In testing the air inside and outside Oak Ridge High, the school district's consulting firm, Mactech of Herndon, Va., simulated dust-raising activities to capture the amphibole fibers, which can settle out of the air within minutes.

Officials with the state and federal environmental protection agencies reviewed the sampling, which employed the latest methods for best capturing amphibole fibers.

"We spent well over a million dollars on this project," said Bob Ferguson, district superintendent. "This is money we certainly didn't expect to spend, but it is necessary."

Classrooms were wiped cleaned from top to bottom, including ceilings, ledges, furnishing and appliances, while carpets were steam-cleaned.

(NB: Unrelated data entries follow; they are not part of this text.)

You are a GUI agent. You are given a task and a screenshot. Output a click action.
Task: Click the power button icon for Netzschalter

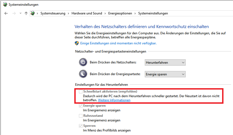click(x=83, y=62)
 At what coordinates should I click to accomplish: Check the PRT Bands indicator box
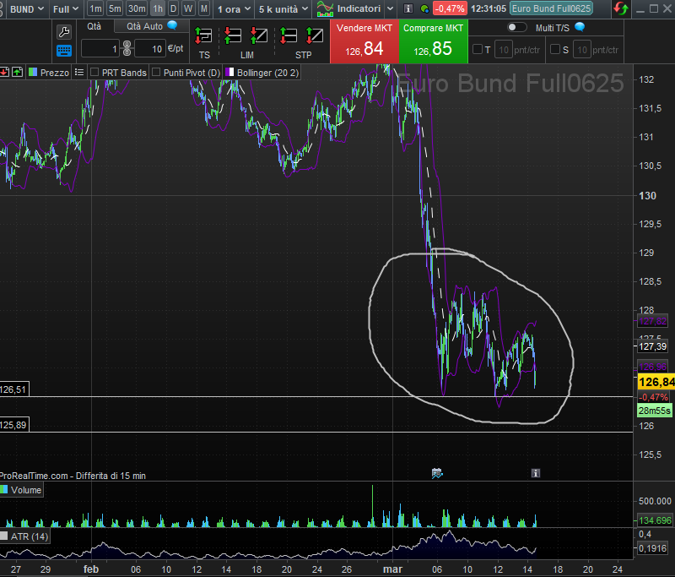point(95,72)
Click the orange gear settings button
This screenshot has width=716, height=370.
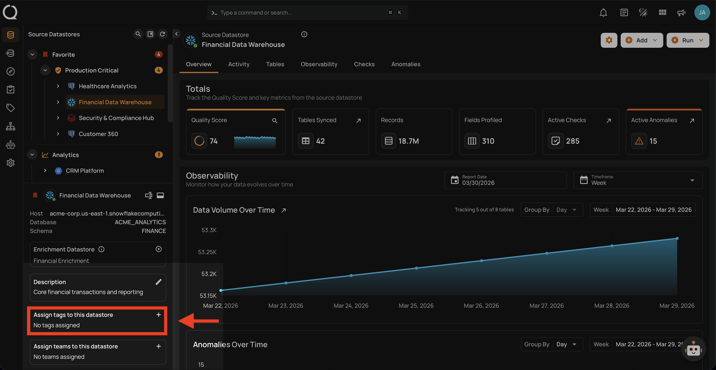point(609,40)
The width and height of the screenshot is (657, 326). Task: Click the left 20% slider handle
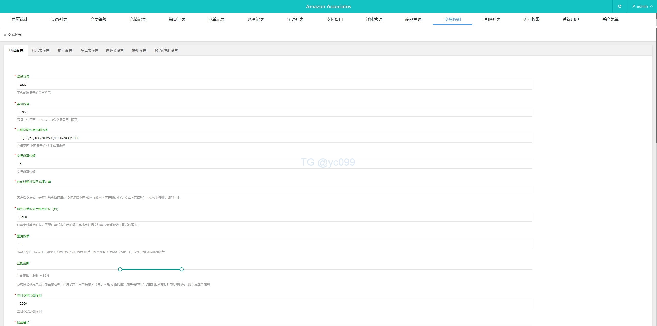pyautogui.click(x=120, y=269)

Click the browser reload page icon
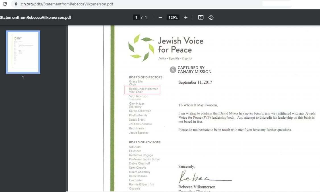pos(5,4)

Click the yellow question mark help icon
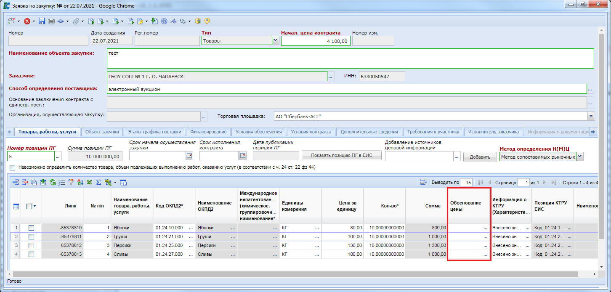(207, 21)
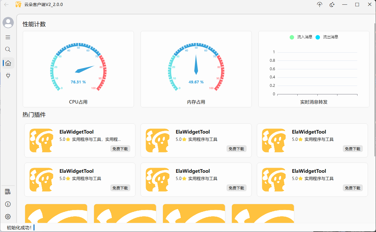Click 免费下载 on the card with truncated description
The height and width of the screenshot is (232, 376).
pyautogui.click(x=120, y=149)
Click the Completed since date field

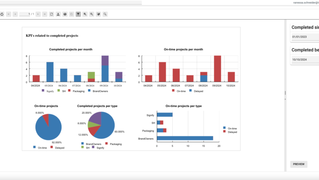[x=305, y=37]
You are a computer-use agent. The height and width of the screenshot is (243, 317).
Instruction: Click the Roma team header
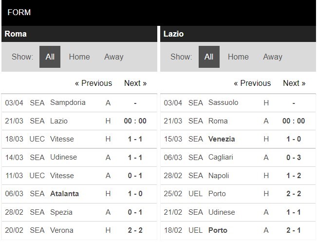click(x=16, y=34)
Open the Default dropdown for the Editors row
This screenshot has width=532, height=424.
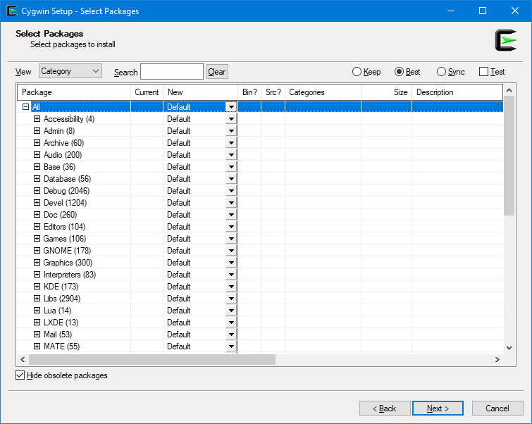coord(230,227)
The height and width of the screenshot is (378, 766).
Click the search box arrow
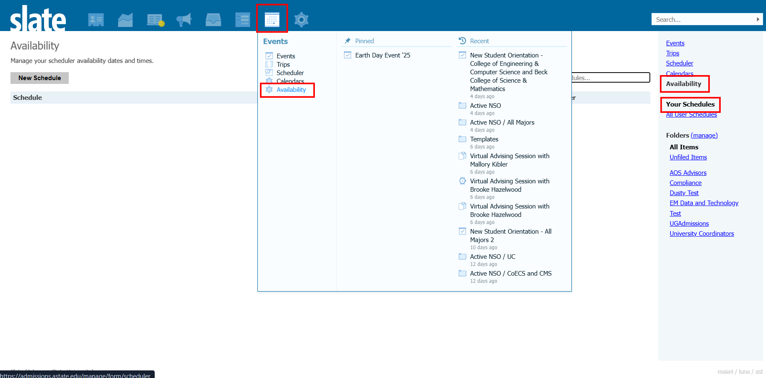(x=758, y=19)
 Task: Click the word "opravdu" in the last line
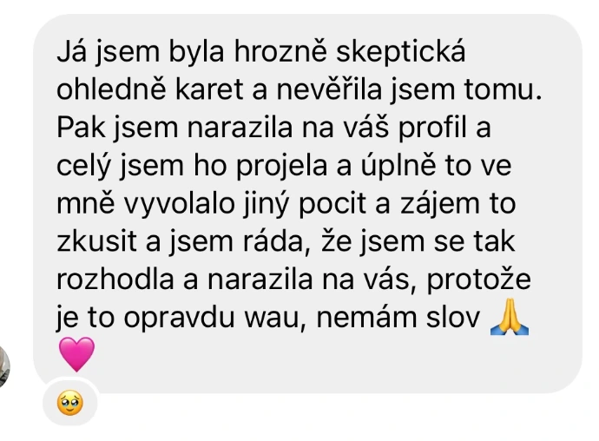click(179, 319)
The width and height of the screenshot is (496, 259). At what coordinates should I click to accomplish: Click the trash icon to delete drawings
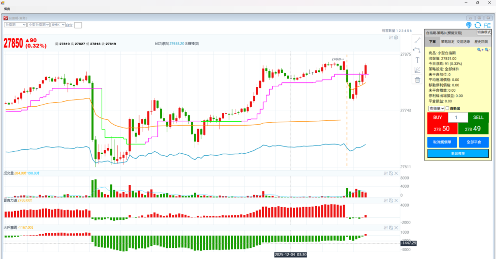coord(417,80)
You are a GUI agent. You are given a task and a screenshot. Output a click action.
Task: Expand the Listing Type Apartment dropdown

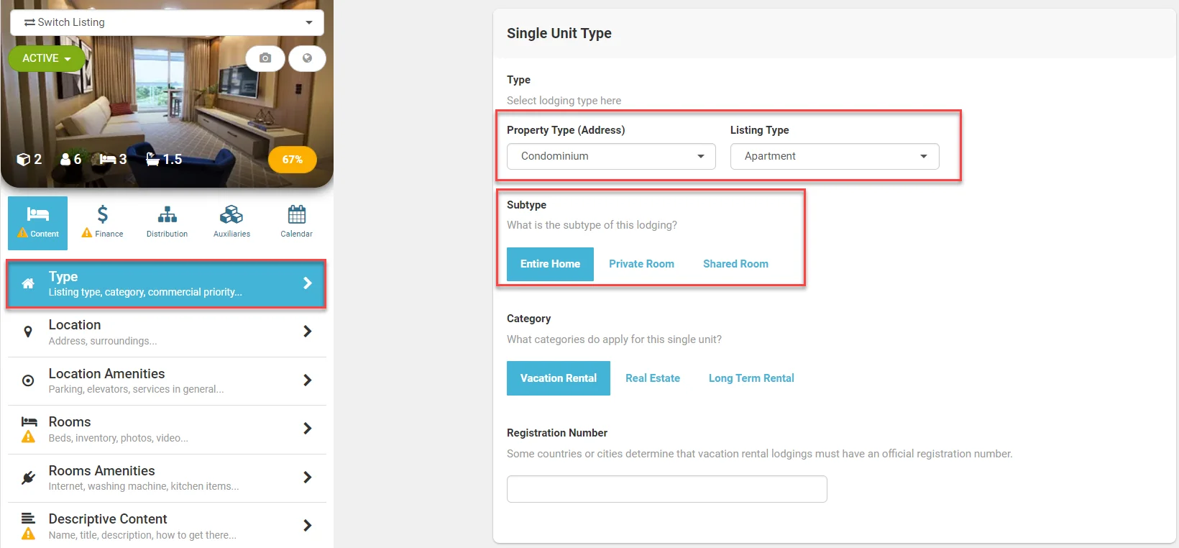coord(835,156)
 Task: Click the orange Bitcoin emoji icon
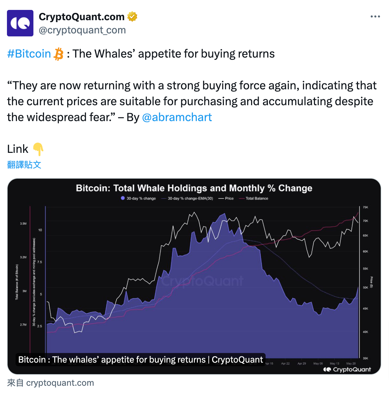(59, 54)
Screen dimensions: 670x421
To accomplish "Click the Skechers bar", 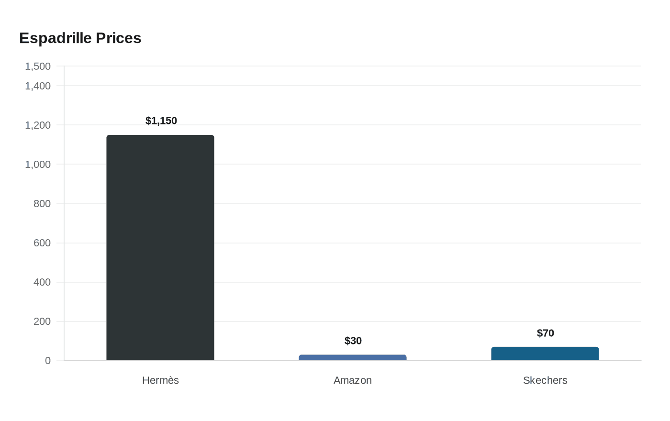I will (545, 354).
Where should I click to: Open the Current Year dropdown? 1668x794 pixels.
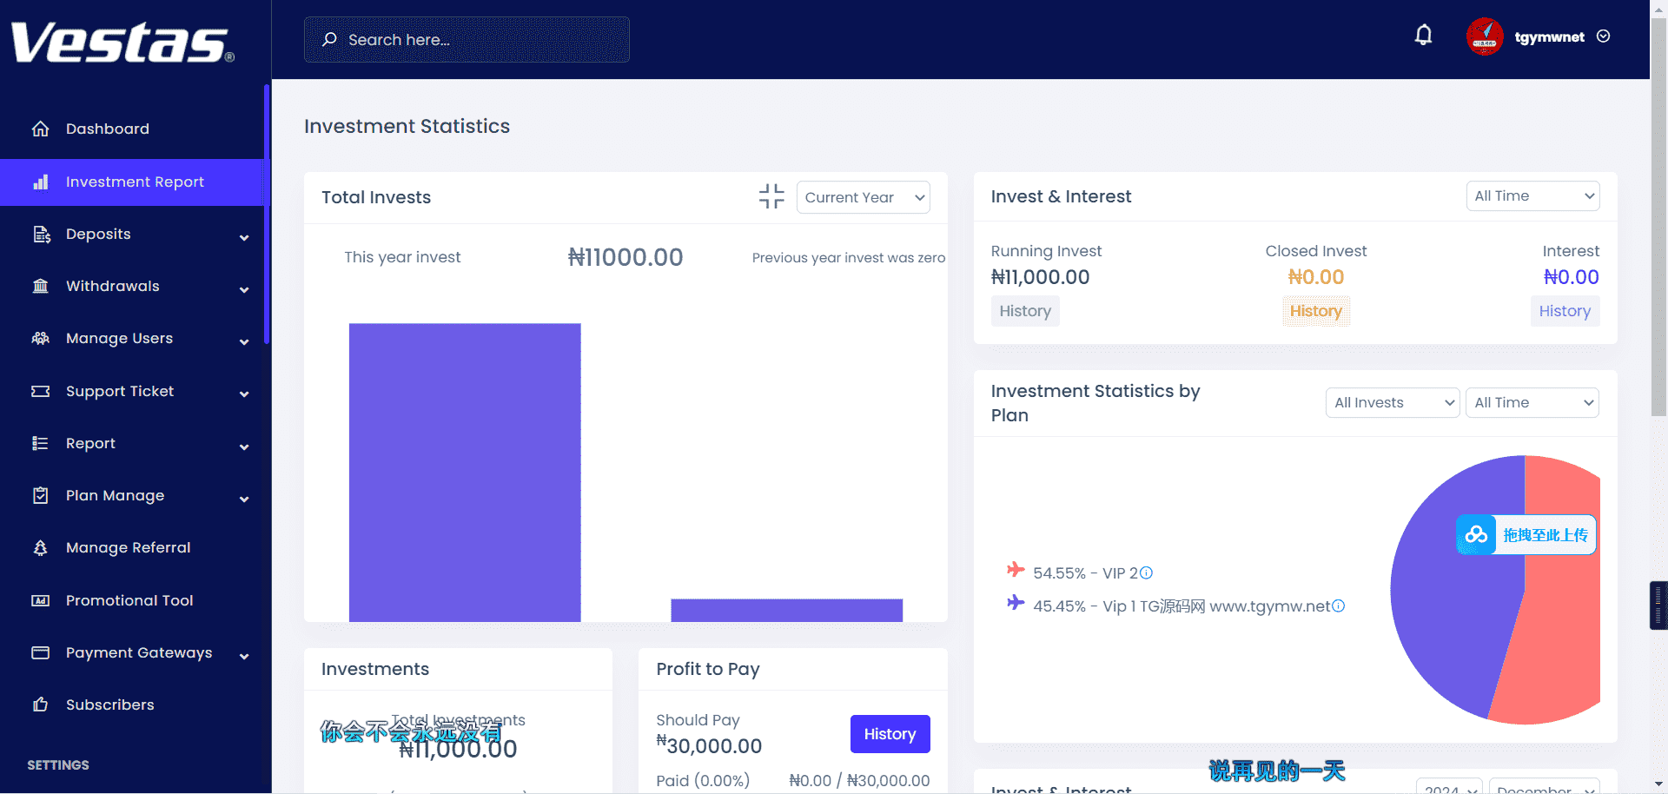tap(863, 197)
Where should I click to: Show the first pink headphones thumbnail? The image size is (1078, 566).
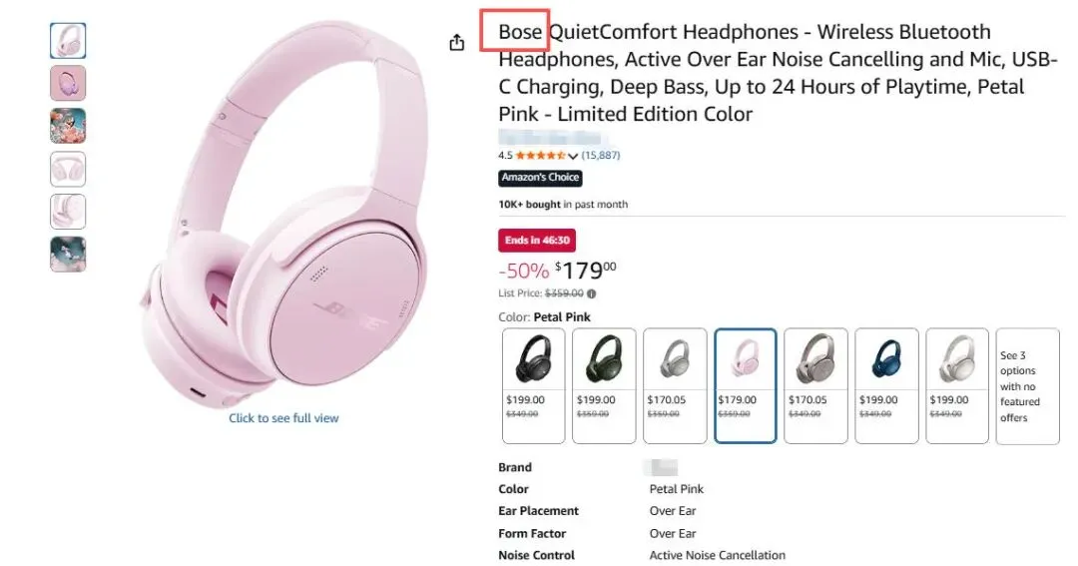[x=68, y=41]
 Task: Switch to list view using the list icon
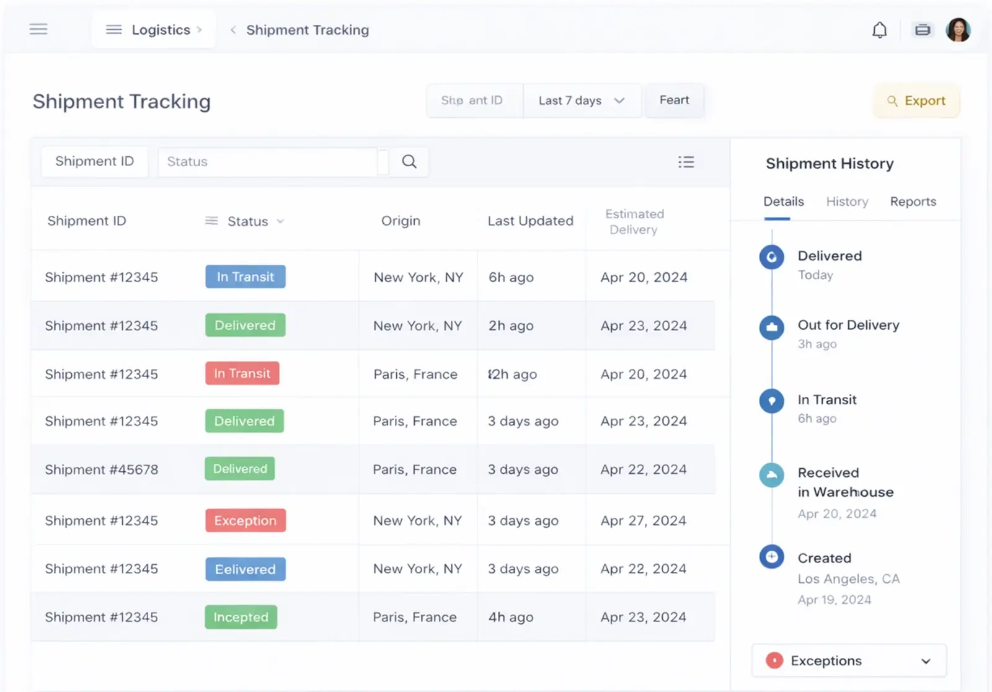tap(686, 161)
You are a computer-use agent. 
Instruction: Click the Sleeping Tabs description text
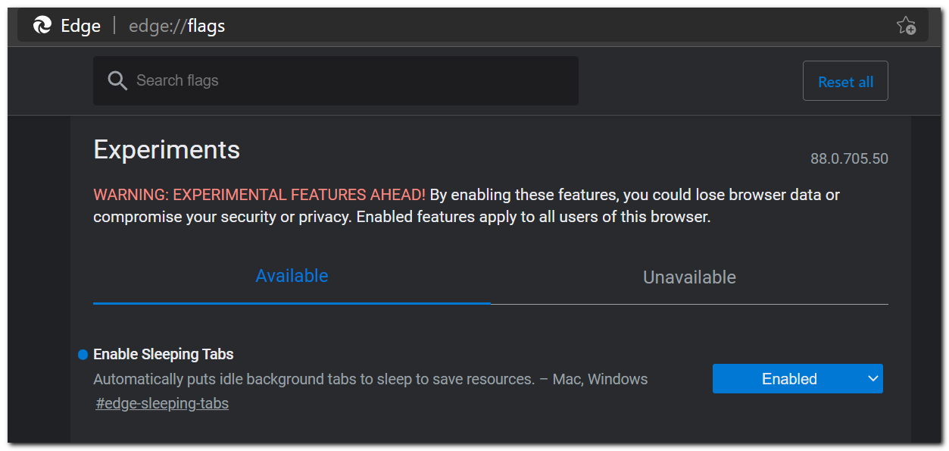tap(370, 378)
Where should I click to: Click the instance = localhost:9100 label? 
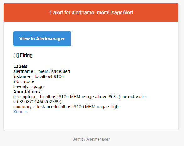[38, 76]
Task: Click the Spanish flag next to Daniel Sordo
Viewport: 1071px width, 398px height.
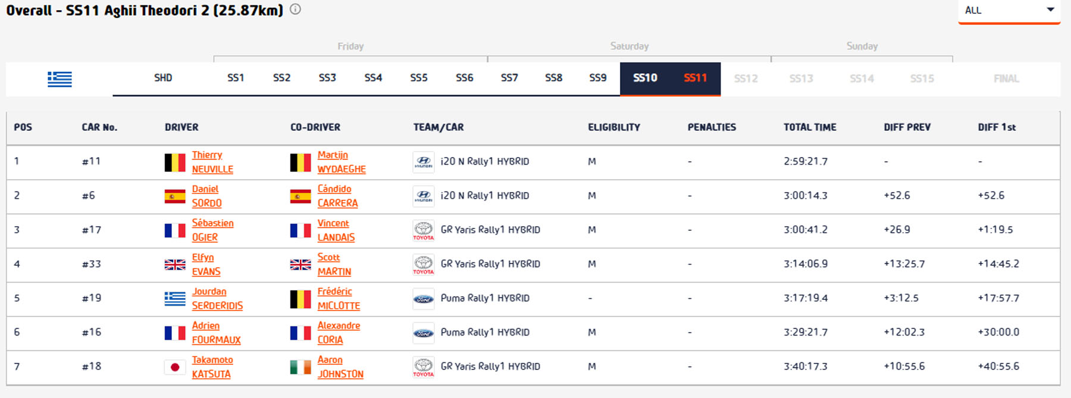Action: [175, 196]
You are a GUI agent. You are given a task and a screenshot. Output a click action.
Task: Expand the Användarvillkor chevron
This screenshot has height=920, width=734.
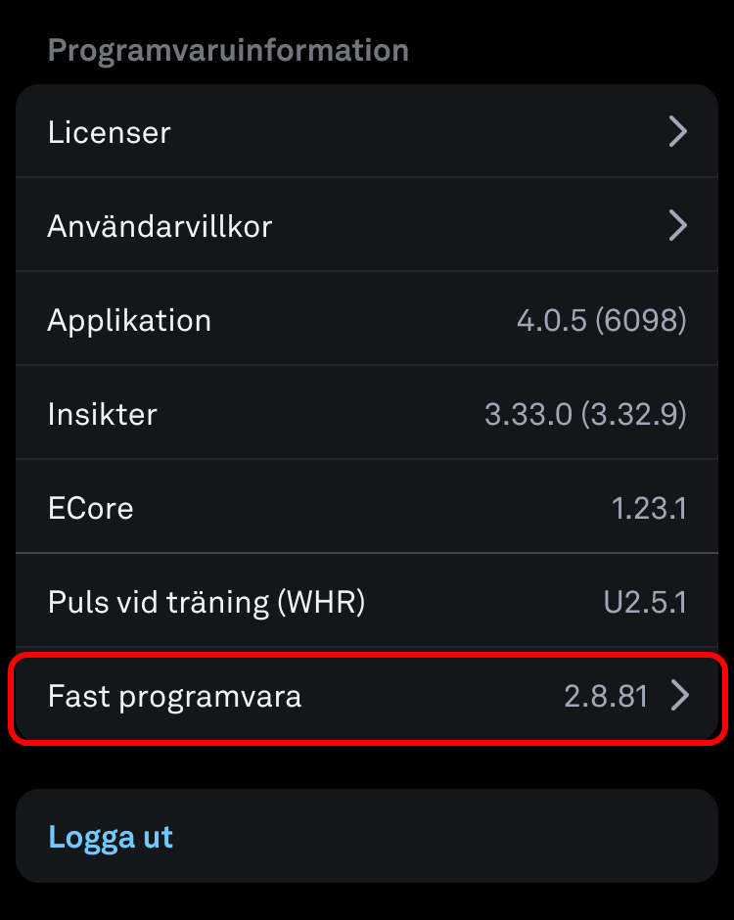(x=677, y=226)
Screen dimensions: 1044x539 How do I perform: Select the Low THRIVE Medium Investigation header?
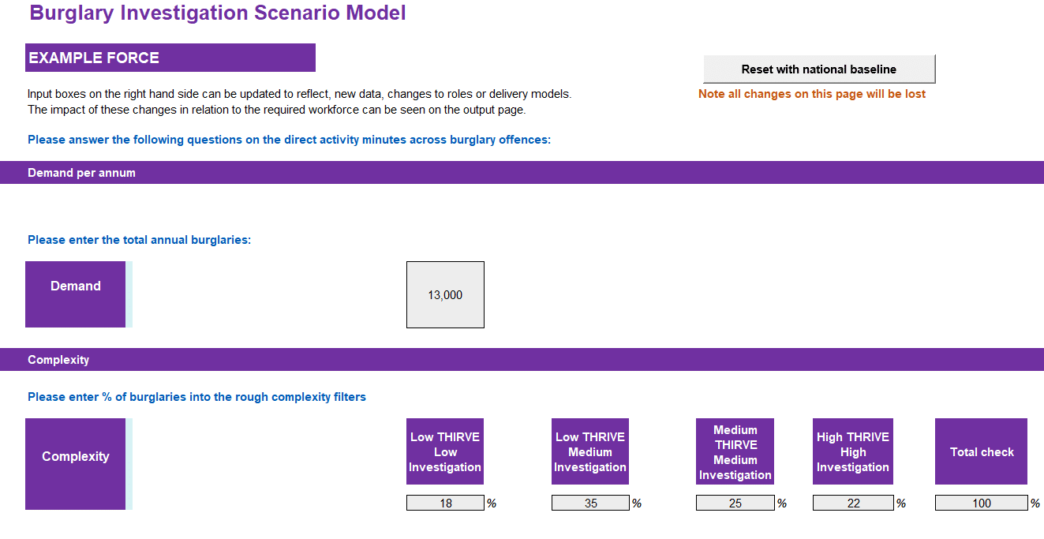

Outside, however, two of the school's three baseball diamonds remain untested. Drogin said district officials have not yet determined how they will block access to the dirt infields.

Late Tuesday, the district granted The Bee's standing request to see copies of the test results, which had been withheld pending validation by outside experts.

Air monitors placed on testing crews at various playing fields and courts collected the highest concentrations of amphibole fibers on the varsity baseball infield and the track, as workers dragged the fields to kick up dust.

One expert, however, faulted the district for not testing the air after sealing off the track to see whether the fix worked.

"This breaks the most basic rule of asbestos remediation: measure, remediate, re-measure, to make sure the area has lower levels than when they started," said Dr. Bruce Case, a McGill University expert in the health effects of mineral fibers.

Another specialist questioned how the county health officer could deem the school safe when the accuracy of testing data has not been verified.

"If it is not yet validated, how can they act on it?" asked Jerrold Abraham, an expert in asbestos-related diseases at the State University of New York's College of Medicine in Syracuse.

Drogin said he is sure blacktopping the track eliminated the asbestos exposure and said he is confident the testing data will be validated. He added that the school plans to continue intermittent asbestos monitoring.

For the planned elementary school, officials with Rescue Union School District plan to excavate the top layers of soil and import clean fill, an estimated $42,000 job.

Suzanne King, district superintendent, said the asbestos discovery occurred in March as workers were about to break ground.

"The graders were ready to go, they were on site," King said.